Description
This model annotates named entities in a text, that can be used to find features such as names of people, places, and organizations in the BIO
format. The model does not read words directly but instead reads word embeddings, which represent words as points such that more semantically similar words are closer together.

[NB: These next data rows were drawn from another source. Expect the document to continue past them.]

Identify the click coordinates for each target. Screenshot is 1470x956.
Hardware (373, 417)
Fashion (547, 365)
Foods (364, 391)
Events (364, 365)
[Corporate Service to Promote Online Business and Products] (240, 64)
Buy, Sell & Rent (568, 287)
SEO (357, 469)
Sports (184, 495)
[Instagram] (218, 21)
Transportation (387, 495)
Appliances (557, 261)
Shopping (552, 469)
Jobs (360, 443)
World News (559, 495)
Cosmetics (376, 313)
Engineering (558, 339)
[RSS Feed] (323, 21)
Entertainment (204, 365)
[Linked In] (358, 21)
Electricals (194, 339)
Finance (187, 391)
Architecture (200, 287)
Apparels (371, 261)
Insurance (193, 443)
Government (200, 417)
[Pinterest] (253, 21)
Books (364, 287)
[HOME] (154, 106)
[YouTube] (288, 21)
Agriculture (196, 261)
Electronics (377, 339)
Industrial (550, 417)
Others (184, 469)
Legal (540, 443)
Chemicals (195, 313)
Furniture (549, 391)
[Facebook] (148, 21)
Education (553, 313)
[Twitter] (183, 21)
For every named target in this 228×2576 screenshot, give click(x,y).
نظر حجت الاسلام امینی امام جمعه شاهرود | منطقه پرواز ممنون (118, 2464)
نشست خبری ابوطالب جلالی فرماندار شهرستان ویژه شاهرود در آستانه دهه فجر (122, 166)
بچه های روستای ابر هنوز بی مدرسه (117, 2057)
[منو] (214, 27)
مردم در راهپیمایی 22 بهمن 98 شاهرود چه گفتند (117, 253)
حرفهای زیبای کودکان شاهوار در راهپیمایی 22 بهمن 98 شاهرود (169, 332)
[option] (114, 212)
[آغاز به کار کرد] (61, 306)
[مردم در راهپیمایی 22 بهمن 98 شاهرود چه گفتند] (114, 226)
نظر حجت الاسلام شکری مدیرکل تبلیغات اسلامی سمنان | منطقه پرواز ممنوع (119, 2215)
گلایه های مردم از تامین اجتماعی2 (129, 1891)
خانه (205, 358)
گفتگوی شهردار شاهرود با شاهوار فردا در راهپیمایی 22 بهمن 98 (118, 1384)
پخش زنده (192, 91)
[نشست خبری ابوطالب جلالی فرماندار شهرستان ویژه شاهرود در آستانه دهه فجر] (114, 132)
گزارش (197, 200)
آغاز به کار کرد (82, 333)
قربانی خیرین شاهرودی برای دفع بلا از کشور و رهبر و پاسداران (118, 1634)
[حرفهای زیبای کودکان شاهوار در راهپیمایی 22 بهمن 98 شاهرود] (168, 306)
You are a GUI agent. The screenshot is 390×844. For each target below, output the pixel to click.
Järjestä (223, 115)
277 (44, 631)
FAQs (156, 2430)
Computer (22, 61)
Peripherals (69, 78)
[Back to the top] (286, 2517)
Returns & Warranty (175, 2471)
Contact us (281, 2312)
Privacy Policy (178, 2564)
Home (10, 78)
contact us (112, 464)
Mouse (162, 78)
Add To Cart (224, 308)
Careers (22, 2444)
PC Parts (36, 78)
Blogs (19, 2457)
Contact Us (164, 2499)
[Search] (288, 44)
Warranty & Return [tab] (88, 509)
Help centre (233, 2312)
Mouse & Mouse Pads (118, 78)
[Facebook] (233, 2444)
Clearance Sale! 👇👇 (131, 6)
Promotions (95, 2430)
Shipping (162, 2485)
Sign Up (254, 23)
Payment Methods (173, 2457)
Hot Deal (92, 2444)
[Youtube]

This model uses the pre-trained glove_840B_300
embeddings model from WordEmbeddings
annotator as an input, so be sure to use the same embeddings in the pipeline.
Predicted Entities
Dates-DT
, Locations-LC
, Organizations-OG
, Persons-PS
, Time-TI
.
Live Demo Open in Colab Download Copy S3 URI
How to use
document_assembler = DocumentAssembler() \
.setInputCol("text") \
.setOutputCol("document")
sentence_detector = SentenceDetector()\
.setInputCols(["document"])\
.setOutputCol("sentence")
word_segmenter = WordSegmenterModel.pretrained("wordseg_kaist_ud", "ko")\
.setInputCols(["sentence"])\
.setOutputCol("token")
embeddings = WordEmbeddingsModel.pretrained("glove_840B_300", "xx")\
.setInputCols("document", "token") \
.setOutputCol("embeddings")
ner = NerDLModel.pretrained("ner_kmou_glove_840B_300d", "ko") \
.setInputCols(["document", "token", "embeddings"]) \
.setOutputCol("ner")
...
pipeline = Pipeline(stages=[document_assembler, sentence_detector, word_segmenter, embeddings, ner, ner_converter])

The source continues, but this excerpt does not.